The answer is a stretch of the material below, returned exactly: the line containing "Click the http://int.ctl.local/", the line containing "Open the Telegram", and all lines between.

◆ ◆ ◆

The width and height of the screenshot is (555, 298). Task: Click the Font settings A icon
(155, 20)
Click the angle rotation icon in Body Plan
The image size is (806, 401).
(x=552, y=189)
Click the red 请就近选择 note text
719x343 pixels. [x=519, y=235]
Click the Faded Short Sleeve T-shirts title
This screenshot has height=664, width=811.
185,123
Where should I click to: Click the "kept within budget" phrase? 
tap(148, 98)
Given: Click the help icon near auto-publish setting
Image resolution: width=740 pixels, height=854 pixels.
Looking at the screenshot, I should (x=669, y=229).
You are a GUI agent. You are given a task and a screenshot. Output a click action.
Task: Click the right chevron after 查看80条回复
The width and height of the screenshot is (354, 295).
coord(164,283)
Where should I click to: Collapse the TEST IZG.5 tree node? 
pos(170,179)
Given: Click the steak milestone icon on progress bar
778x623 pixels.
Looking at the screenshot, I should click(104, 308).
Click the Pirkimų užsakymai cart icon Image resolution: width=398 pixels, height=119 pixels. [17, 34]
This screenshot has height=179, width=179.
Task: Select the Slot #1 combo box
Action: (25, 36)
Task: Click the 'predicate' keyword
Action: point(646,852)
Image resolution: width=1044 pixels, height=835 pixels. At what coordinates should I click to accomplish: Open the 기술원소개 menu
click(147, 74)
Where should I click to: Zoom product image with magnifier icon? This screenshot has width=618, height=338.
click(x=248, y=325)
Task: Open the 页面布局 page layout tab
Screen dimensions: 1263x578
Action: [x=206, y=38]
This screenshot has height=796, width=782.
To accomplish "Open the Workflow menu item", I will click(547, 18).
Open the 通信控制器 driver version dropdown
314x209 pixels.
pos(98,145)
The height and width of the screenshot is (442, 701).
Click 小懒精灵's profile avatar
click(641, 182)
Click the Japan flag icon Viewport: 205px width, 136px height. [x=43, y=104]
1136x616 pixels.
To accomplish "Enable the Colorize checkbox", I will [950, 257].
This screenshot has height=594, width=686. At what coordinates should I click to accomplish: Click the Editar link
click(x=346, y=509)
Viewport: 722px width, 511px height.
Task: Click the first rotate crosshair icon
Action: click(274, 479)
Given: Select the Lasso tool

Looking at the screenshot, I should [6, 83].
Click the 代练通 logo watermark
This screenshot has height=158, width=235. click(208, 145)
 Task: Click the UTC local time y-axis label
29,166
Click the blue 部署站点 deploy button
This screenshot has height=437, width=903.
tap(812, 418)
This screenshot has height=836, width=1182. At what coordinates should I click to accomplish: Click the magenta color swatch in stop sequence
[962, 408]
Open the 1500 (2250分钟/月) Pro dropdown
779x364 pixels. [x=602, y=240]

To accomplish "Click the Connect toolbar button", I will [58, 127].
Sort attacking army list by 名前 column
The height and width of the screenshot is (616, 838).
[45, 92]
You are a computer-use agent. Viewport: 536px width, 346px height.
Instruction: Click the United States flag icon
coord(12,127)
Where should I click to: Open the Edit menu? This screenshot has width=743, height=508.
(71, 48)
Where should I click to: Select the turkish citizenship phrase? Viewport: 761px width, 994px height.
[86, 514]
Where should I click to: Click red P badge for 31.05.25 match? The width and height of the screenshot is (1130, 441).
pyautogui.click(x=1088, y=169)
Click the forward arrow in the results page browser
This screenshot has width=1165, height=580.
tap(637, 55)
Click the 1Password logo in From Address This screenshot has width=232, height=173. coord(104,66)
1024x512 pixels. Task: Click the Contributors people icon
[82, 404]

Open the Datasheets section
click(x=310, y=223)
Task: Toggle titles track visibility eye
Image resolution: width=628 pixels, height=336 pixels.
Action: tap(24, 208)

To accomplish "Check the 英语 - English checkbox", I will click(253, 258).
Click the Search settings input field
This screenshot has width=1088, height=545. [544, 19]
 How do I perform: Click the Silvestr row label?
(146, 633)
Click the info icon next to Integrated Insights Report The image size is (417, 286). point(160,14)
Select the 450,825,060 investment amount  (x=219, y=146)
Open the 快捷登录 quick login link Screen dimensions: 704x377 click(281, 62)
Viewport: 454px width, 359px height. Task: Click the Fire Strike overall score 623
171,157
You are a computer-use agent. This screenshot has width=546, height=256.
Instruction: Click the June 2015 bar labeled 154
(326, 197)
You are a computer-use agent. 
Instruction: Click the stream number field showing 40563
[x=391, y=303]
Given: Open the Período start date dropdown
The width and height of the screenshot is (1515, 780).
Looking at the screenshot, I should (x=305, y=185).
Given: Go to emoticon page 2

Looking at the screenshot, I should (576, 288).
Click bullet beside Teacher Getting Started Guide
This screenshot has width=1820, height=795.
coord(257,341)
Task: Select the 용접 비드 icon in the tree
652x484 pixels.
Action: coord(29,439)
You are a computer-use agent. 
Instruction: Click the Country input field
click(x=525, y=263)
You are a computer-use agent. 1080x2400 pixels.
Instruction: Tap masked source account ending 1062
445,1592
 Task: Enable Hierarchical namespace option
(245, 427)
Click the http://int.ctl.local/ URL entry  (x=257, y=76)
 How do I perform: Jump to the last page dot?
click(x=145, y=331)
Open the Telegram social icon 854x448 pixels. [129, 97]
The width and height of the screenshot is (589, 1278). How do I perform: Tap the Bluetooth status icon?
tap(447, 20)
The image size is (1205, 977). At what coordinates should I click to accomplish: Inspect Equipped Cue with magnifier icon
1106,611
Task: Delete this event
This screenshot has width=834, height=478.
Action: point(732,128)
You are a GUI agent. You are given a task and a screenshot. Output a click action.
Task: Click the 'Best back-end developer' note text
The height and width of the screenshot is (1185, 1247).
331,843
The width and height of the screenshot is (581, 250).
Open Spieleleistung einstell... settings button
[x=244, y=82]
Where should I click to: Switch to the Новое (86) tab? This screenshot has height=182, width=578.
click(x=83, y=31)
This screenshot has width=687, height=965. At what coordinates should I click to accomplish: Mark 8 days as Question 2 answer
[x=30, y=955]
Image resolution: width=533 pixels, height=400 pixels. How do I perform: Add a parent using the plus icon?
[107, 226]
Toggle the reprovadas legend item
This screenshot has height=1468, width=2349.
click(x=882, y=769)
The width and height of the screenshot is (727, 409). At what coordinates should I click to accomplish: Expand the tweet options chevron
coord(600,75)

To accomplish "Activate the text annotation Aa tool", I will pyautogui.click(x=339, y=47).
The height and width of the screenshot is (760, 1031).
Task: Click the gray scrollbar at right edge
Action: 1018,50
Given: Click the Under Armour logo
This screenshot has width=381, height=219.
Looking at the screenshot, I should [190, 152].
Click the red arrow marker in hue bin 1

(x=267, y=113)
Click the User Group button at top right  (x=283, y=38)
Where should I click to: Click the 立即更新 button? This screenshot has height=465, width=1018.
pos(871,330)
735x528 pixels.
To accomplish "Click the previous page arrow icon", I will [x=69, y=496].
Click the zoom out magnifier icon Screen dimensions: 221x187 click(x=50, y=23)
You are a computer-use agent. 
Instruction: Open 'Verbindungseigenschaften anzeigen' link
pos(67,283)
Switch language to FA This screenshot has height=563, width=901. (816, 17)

◆ ◆ ◆

**Exercise result:**
Click the http://int.ctl.local/ URL entry  (x=257, y=76)
 How do I perform: Jump to the last page dot?
click(x=145, y=331)
Open the Telegram social icon 854x448 pixels. [129, 97]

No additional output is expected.